Un progetto per svelare i segreti del pietrificatore di Lodi, il team guidato da una docente dell’Università Insubria di Varese
Lo studio, dal titolo «Under the skin», è guidato da Ilaria Gorini, docente di Storia della medicina dell’Università dell’Insubria e ha come obiettivo lo studio della collezione anatomica «Paolo Gorini»
Ha preso il via «Under the skin», progetto premiato e finanziato da Fondazione Cariplo, nell’ambito degli interventi Emblematici Minori 2023, e promosso dalla Fondazione Comunitaria Onlus di Lodi. Coordinato dal Centro di ricerca in Osteoarcheologia e paleopatologia dell’Università dell’Insubria, ha come obiettivo lo studio della collezione anatomica «Paolo Gorini», una raccolta di circa 200 preparati che includono teste, torsi, a cui si affiancano interi corpi, tutti pietrificati intorno alla metà dell’Ottocento dallo scienziato lodigiano, creati per documentare patologie e peculiarità anatomiche.
Come evidenziato già nel titolo, il progetto intende indagare «sotto la pelle» di queste parti anatomiche che si sono conservate pressoché immutate per quasi duecento anni, per svelare quello che l’occhio seppur attento dell’osservatore non può acquisire. Sono infatti ancora numerosi gli aspetti irrisolti intorno alla collezione di Lodi, unica nel suo genere, e tanti sono gli interrogativi che cercano ancora risposta, come quelli sulle tecniche, solo in parte comprese, adottate nel processo di conservazione.
Il progetto ha ricevuto un sostegno economico di 110.900 euro e beneficia del supporto della Soprintendenza Archeologia belle arti e paesaggio per le province di Cremona, Mantova e Lodi, nonché di Asst, Comune, società di cremazione «Paolo Gorini» di Lodi, di Crocevia Aps, con la collaborazione della Proloco di Lodi.
Lo studio è guidato da Ilaria Gorini, docente di Storia della medicina dell’Università dell’Insubria, e da Omar Larentis, assegnista dell’Università di Trento, rispettivamente direttrice e coordinatore del Centro di ricerca in Osteoarcheologia e paleopatologia dell’Università dell’Insubria che fa capo al Dipartimento di Biotecnologie e scienze della vita. Vi collaborano Alberto Carli, docente di Letteratura italiana contemporanea dell’Università degli Studi del Molise, e Francesca Malaraggia, entrambi esperti conoscitori della figura di Paolo Gorini e della sua collezione: la loro esperienza e le competenze acquisite nel corso delle loro ricerche assicureranno una gestione e uno studio ottimali di una collezione museale così complessa.

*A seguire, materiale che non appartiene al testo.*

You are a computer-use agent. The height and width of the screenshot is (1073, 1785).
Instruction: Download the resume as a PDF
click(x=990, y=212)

Le indagini si svolgeranno all’interno degli spazi dell’antico ospedale di Lodi dove è accolta la collezione. All’analisi degli aspetti macroscopici e all’approfondimento dei caratteri biologici, seguirà l’indagine radiologica: l’impiego di strumentazione all’avanguardia rese disponibili dell’azienda Fujifilm Italia consentirà l’acquisizione di immagini inedite che mostreranno quello che fino ad ora non è stato possibile vedere, ovvero le strutture interne ed il loro stato di conservazione.
Sui composti e sulle tecniche utilizzate da Paolo Gorini interverrà Laura Rampazzi, docente di Chimica analitica dell’Università dell’Insubria, che potrà avvalersi della microscopia elettronica e dell’impiego di sofisticate analisi chimiche. Inoltre, Stefano Vanin, entomologo presso l’Università di Genova, fornirà informazioni sulle condizioni igienico-sanitarie dell’epoca.

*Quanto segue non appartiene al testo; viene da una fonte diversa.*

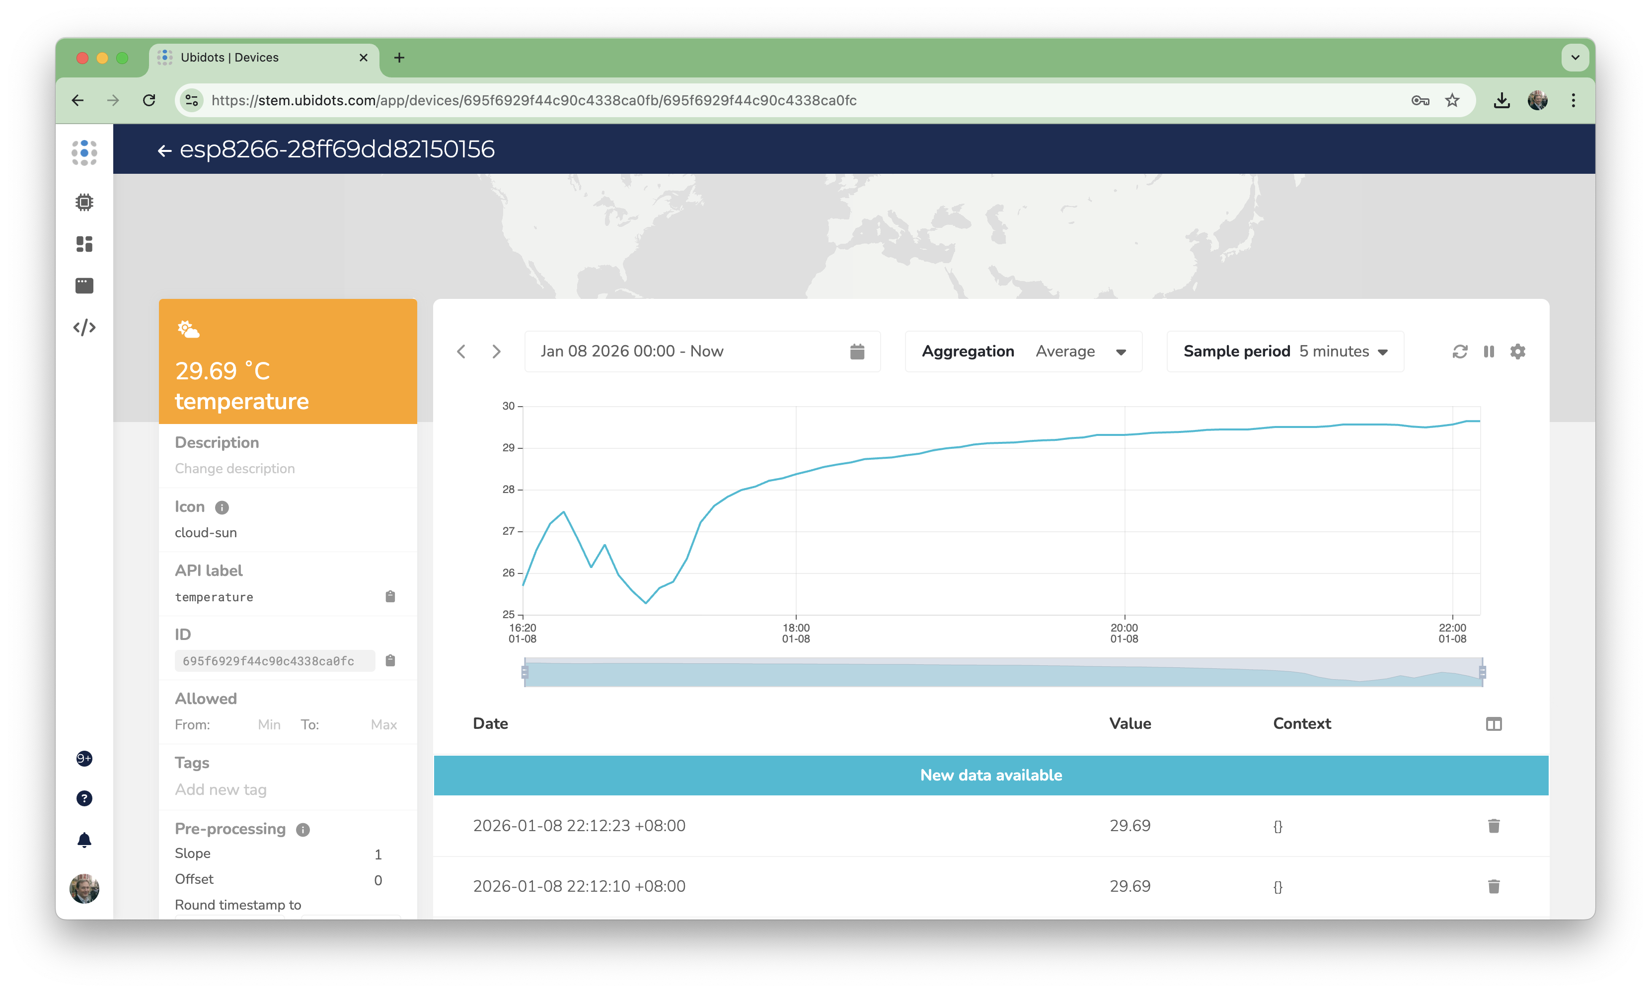The image size is (1651, 993).
Task: Open the Devices chip icon in sidebar
Action: (x=84, y=202)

«La collezione anatomica Paolo Gorini è unica per la natura dei reperti che la costituiscono e dunque rappresenta un’interessante fonte di studio per la storia della medicina. L’approccio multidisciplinare previsto in questo progetto è sicuramente il percorso scientifico più corretto ed il coinvolgimento di numerosi specialisti nell’ambito dell’antropologia, della storia, della radiologia, dell’entomologia ci consegnerà una visione ricca di dettagli», spiega Ilaria Gorini, che sottolinea di essere solo omonima dello scienziato lodigiano. E aggiunge: «Fra gli obiettivi del progetto c’è anche l’impegno di donare alla comunità questo patrimonio nella sua completezza, poiché una parte della collezione è esposta al pubblico, ma numerosi reperti devono ancora essere studiati, restaurati ed esposti, per ottenere un corpus omogeneo fruibile dalla comunità. Il progetto vuole essere risolutivo nello svelare aspetti ancora sconosciuti ma anche nel predisporre le condizioni necessarie per richiedere l’accreditamento della collezione ad ente museale».